> Exercise directions:
Transcribe every record exactly.

> Task inputs:

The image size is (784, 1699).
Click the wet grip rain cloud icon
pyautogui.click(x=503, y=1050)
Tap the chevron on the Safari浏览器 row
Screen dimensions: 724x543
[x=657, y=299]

> Solution to the problem:
The image size is (784, 1699).
Click the wet grip rain cloud icon
pyautogui.click(x=503, y=1050)
Tap the chevron on the Safari浏览器 row
Screen dimensions: 724x543
[x=657, y=299]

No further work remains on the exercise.